DATOS DE LA TAREA |
───

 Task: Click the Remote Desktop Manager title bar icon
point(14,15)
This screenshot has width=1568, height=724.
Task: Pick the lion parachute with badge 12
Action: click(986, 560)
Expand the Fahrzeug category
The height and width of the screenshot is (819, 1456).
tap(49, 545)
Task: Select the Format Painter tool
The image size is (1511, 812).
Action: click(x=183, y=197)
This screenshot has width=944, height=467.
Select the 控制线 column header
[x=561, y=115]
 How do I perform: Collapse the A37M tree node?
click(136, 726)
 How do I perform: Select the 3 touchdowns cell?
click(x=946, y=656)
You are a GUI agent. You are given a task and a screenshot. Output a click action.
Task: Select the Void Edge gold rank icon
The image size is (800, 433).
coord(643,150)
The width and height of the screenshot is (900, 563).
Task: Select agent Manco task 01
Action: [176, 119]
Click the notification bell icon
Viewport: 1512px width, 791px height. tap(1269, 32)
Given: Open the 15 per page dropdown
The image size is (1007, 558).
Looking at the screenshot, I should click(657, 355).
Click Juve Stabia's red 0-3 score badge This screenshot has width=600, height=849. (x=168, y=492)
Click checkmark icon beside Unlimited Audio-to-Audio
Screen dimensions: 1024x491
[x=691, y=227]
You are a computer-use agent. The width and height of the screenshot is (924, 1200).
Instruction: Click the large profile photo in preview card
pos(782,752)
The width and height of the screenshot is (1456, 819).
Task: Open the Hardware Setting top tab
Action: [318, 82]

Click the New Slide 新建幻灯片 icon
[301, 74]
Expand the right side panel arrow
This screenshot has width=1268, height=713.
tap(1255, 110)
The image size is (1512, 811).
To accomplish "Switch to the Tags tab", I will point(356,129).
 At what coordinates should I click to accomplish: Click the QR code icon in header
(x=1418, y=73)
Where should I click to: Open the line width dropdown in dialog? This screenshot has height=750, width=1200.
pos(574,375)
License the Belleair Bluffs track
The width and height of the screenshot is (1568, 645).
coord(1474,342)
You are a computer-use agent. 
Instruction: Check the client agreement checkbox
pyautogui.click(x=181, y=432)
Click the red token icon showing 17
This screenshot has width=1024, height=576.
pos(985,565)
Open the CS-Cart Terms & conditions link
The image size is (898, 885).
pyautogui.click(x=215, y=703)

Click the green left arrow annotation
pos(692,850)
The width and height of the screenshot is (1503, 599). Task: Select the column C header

───

OBJETIVO DE LA TAREA |
Convierte todas las líneas anteriores en una lista JSON de cadenas, con una cadena por cada línea y omitiendo las líneas en blanco.

RESULTADO DEL EJERCICIO |
[
  " Task: Click the Remote Desktop Manager title bar icon",
  "point(14,15)",
  "This screenshot has width=1568, height=724.",
  "Task: Pick the lion parachute with badge 12",
  "Action: click(986, 560)",
  "Expand the Fahrzeug category",
  "The height and width of the screenshot is (819, 1456).",
  "tap(49, 545)",
  "Task: Select the Format Painter tool",
  "The image size is (1511, 812).",
  "Action: click(x=183, y=197)",
  "This screenshot has width=944, height=467.",
  "Select the 控制线 column header",
  "[x=561, y=115]",
  " How do I perform: Collapse the A37M tree node?",
  "click(136, 726)",
  " How do I perform: Select the 3 touchdowns cell?",
  "click(x=946, y=656)",
  "You are a GUI agent. You are given a task and a screenshot. Output a click action.",
  "Task: Select the Void Edge gold rank icon",
  "The image size is (800, 433).",
  "coord(643,150)",
  "The width and height of the screenshot is (900, 563).",
  "Task: Select agent Manco task 01",
  "Action: [176, 119]",
  "Click the notification bell icon",
  "Viewport: 1512px width, 791px height. tap(1269, 32)",
  "Given: Open the 15 per page dropdown",
  "The image size is (1007, 558).",
  "Looking at the screenshot, I should click(657, 355).",
  "Click Juve Stabia's red 0-3 score badge This screenshot has width=600, height=849. (x=168, y=492)",
  "Click checkmark icon beside Unlimited Audio-to-Audio",
  "Screen dimensions: 1024x491",
  "[x=691, y=227]",
  "You are a computer-use agent. The width and height of the screenshot is (924, 1200).",
  "Instruction: Click the large profile photo in preview card",
  "pos(782,752)",
  "The width and height of the screenshot is (1456, 819).",
  "Task: Open the Hardware Setting top tab",
  "Action: [318, 82]",
  "Click the New Slide 新建幻灯片 icon",
  "[301, 74]",
  "Expand the right side panel arrow",
  "This screenshot has width=1268, height=713.",
  "tap(1255, 110)",
  "The image size is (1512, 811).",
  "To accomplish \"Switch to the Tags tab\", I will point(356,129).",
  " At what coordinates should I click to accomplish: Click the QR code icon in header",
  "(x=1418, y=73)",
  "Where should I click to: Open the line width dropdown in dialog? This screenshot has height=750, width=1200.",
  "pos(574,375)",
  "License the Belleair Bluffs track",
  "The width and height of the screenshot is (1568, 645).",
  "coord(1474,342)",
  "You are a computer-use agent. ",
  "Instruction: Check the client agreement checkbox",
  "pyautogui.click(x=181, y=432)",
  "Click the red token icon showing 17",
  "This screenshot has width=1024, height=576.",
  "pos(985,565)",
  "Open the CS-Cart Terms & conditions link",
  "The image size is (898, 885).",
  "pyautogui.click(x=215, y=703)",
  "Click the green left arrow annotation",
  "pos(692,850)",
  "The width and height of the screenshot is (1503, 599). Task: Select the column C header"
]